During the taping of the program, panelists explored the issues surrounding the topic of immigration, including America’s current immigration policies, why people choose to immigrate to America, how citizens of other countries perceive America and where these perceptions come from.

Mark Miller, Professor of Political Science and International Relations at The University of Delaware, stated that the United States is the world’s preeminent land of migration and that “no where else is immigration so important to self understanding and our foreign policy.”

DELAWARE VALLEY VOICES reveals that many immigrants have a distorted view of the United States prior to arriving. Many believe that it will be easy to find their fortunes. Dr. Pedro Ferreira, a Cuban-American psychologist, stated that Hollywood films contribute to this misperception and that many new immigrants have “a very intense preoccupation with the glamour and wealth that is portrayed.”

Miller stated, “We take in about 1,000,000 people each year as legal immigrants. It is a hard fact that many more people want to come to the United States than we can accommodate and this leads to illegal immigration and human trafficking. It is a very tough issue.”

The program addresses how the Federal Government provides little or no assistance to new immigrants to help them assimilate into American culture. The responsibility falls solely with the private sector because the role of the Federal Government stops with the admission process.
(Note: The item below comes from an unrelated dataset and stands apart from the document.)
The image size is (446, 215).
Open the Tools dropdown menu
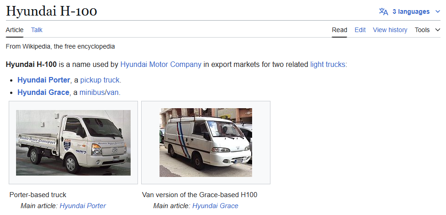[428, 30]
There is also an investigation into the growing level of racial prejudice against certain immigrants. Alphonso Kawah, a former Liberian ambassador, commented that racial prejudice is more prevalent toward immigrants from the African continent than with immigrants from Western Europe. Other panelists concurred that immigrants who are Anglo feel “more welcome” and have an easier time assimilating into American society.

In spite of these harsh realities, most immigrants still feel America is the best place to live on earth. To them, America provides freedom, prosperity, education, refuge and asylum.
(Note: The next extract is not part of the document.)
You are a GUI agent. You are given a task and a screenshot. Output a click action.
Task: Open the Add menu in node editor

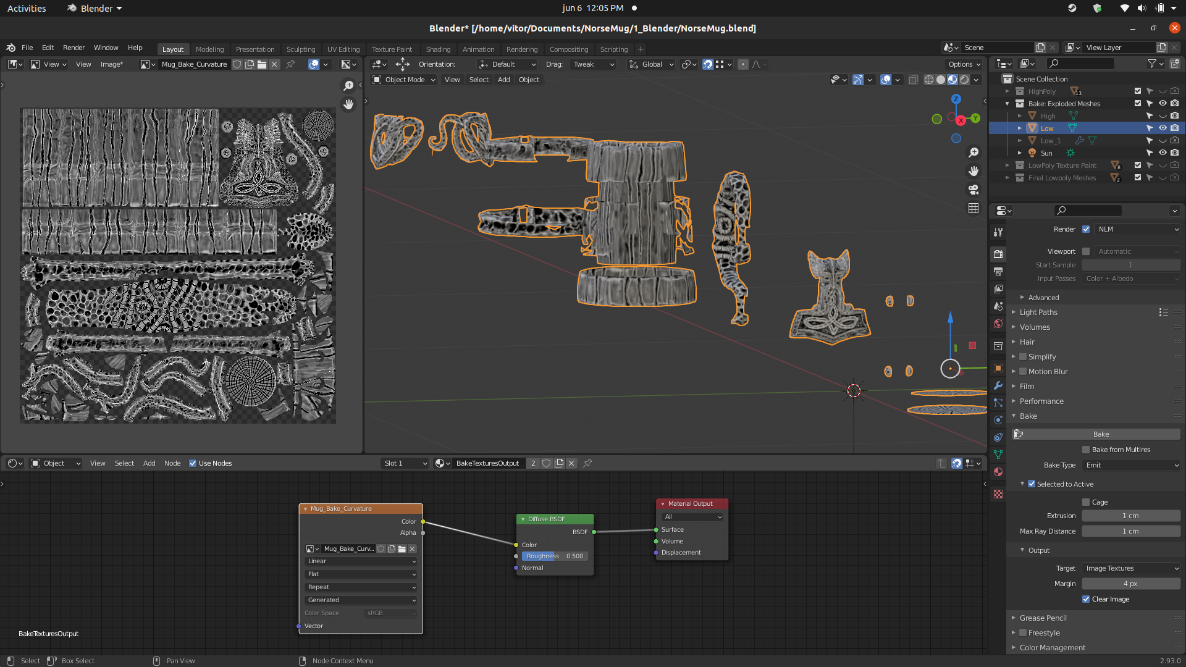(x=149, y=463)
Andres Gomez, owner of an ethnic restaurant in Wilmington, Delaware, came to the United States from the Dominican Republic eight years ago. Gomez works over 12 hours every day of the week to keep his business successful, but said it is worth it. He stated that living in America affords him the opportunity to make money for vacations and rent, and provides his children with a good education.

“There is no golden plate here. There is no free lunch,” said Dr. Shao-Tang Sun, an immigrant from Taiwan who is President and CEO of Elsicon, Inc., a technology corporation in Newark, Delaware. “But, if you do work, you will have opportunities open up for you.”
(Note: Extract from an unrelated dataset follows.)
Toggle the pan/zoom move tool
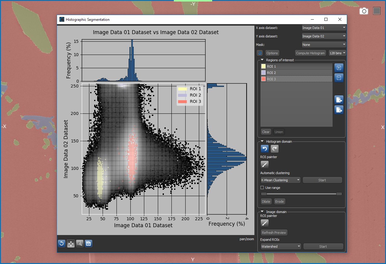This screenshot has height=264, width=386. click(71, 243)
WHYY, in partnership with Philadelphia Cares, produced this program as part of local outreach around the national By the People project, a 16-month initiative created by MacNeil/Lehrer Productions that is designed to help Americans focus on their connection to the rest of the world and foster discussion on the country’s role in world events.

At 10 p.m. on May 23, WHYY will air By the People: America in the World on TV12. Hosted by The NewsHour’s Jim Lehrer, the program will feature a roundtable discussion between citizens from around the country and a key foreign policy shaper about the different perspectives citizens bring to the international issues currently on the nation’s agenda.

The producer of DELAWARE VALLEY VOICES is Patty Hartman. Local support for DELAWARE VALLEY VOICES is provided by MacNeil/Lehrer Productions, funded by The William and Flora Hewlett Foundation, the Corporation for Public Broadcasting and the Public Broadcasting Service.